We next considered the SciPlex2 dataset2, where we examined a subset of A549 cells treated with one of the four compounds: dexamethasone (Dex), Nutlin-3a (Nutlin), BMS-345541 (BMS), or vorinostat (SAHA) across seven different doses. As a benchmark we conducted an analysis using CPA13, which requires four inputs for each prediction: the cell property, a perturbation type, the expression profile of the cell corresponding to that perturbation and the perturbation type for which we want to predict the expression profile. We recorded the averaged counterfactual predictions of the negative control samples (no perturbation) under each of the 28 unique perturbations (4 compounds × 7 dosages) as counterfactual treatments. For GPerturb we recorded the averaged predictions (i.e., prediction values averaged over all cells associated with a common perturbation) for each of the 28 unique perturbations. We then compare the averaged predictions associated with all unique perturbations to the averaged observations in Table 1 and found GPerturb outperformed two variants of CPA: CPA-mlp and CPA-logsig. The latter enforces monotonicity of the dose-response relationship in its latent space. In the case of GPerturb, the superior performance was achieved in the absence of requiring a basal expression profile as input as needed in CPA. Note that comparison with GEARS and SAMS-VAE was not possible since neither account for non-binary perturbations. We then further investigated the ability of GPerturb to model the dosage relationships. Figure 6 illustrates that the predicted dosage-dependent expression levels given by GPerturb are more aligned to the measured expression values than both CPA variants particularly for non-monotonic dependencies between drug doses and expression levels. In particular, for PDE4D, CDKN1A and MDM2, expression varies non-monotonically for BMS, which is not captured by the monotonicity constrained CPA-logsig.
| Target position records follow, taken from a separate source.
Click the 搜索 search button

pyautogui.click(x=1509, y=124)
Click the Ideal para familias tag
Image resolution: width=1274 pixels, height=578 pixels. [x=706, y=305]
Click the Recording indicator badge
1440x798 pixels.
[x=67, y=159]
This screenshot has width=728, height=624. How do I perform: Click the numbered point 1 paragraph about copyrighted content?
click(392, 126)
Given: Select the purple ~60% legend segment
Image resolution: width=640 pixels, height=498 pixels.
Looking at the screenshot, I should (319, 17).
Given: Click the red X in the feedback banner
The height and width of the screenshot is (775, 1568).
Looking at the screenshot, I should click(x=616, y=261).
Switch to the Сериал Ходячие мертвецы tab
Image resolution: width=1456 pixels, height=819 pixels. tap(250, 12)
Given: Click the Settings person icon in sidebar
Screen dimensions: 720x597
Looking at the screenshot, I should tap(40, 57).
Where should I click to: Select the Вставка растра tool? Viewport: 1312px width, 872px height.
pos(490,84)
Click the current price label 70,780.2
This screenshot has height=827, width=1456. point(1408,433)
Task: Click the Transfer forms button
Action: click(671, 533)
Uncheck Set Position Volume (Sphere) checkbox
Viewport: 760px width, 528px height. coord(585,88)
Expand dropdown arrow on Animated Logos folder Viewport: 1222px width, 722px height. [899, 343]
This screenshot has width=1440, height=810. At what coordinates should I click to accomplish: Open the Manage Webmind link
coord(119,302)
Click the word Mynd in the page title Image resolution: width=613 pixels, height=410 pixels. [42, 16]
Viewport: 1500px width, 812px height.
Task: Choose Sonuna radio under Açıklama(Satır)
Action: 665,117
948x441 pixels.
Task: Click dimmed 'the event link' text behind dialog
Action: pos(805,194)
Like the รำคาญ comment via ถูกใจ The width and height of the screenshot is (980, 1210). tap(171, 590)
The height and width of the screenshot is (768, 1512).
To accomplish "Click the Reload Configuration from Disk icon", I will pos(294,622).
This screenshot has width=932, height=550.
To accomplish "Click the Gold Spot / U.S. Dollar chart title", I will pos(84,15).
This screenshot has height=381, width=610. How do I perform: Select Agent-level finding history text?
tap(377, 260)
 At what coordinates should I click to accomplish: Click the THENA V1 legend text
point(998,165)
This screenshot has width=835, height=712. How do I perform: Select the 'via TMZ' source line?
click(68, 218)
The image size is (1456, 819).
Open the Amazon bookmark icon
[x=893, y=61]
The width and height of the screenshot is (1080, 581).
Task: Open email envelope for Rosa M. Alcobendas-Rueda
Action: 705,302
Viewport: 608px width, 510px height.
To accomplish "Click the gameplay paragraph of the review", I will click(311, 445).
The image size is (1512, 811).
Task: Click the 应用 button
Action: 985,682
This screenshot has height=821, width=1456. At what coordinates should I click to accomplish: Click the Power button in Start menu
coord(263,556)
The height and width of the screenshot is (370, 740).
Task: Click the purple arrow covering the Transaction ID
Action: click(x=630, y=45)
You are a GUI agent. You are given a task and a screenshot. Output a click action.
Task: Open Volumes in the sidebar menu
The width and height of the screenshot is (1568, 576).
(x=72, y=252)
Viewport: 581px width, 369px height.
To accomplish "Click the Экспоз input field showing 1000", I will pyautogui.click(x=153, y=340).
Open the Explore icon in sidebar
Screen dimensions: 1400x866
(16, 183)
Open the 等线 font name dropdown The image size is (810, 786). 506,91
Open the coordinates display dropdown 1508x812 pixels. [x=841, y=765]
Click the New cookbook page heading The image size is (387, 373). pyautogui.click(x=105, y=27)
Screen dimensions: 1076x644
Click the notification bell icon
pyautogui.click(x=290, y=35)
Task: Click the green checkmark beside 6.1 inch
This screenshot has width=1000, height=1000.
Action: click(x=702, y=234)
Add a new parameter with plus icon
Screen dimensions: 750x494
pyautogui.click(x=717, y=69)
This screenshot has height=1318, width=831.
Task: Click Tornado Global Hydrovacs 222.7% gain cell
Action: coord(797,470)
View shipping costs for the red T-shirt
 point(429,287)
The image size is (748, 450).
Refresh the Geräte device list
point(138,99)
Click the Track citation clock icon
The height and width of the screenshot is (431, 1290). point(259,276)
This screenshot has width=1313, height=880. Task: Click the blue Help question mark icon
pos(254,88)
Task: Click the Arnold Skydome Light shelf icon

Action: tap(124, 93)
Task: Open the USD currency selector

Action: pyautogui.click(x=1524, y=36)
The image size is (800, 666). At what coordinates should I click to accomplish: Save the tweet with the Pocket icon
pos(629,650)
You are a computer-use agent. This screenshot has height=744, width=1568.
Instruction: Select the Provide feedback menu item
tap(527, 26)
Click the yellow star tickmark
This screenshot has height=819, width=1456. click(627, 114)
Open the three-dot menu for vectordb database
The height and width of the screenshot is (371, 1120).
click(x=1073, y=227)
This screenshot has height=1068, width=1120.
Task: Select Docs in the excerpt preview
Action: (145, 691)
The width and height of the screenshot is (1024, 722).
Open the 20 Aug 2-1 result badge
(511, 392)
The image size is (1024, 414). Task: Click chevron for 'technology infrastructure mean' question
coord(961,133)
Fig. 6: Analysis of continuous dosage-based perturbations.
figure 6

Predicted dosage-linked expression levels given by (A) GPerturb, (B) monotonically-constrained CPA and (C) unrestricted CPA on selected genes from the Sciplex2 dataset2. Different colours are assigned to the four drugs (Dex, Nutlin, BMS, SAHA). Dotted lines correspond to the estimated means given by different methods. Shaded regions are the corresponding 95% credible band given by GPerturb. Source data of the figure are provided as a Source Data file.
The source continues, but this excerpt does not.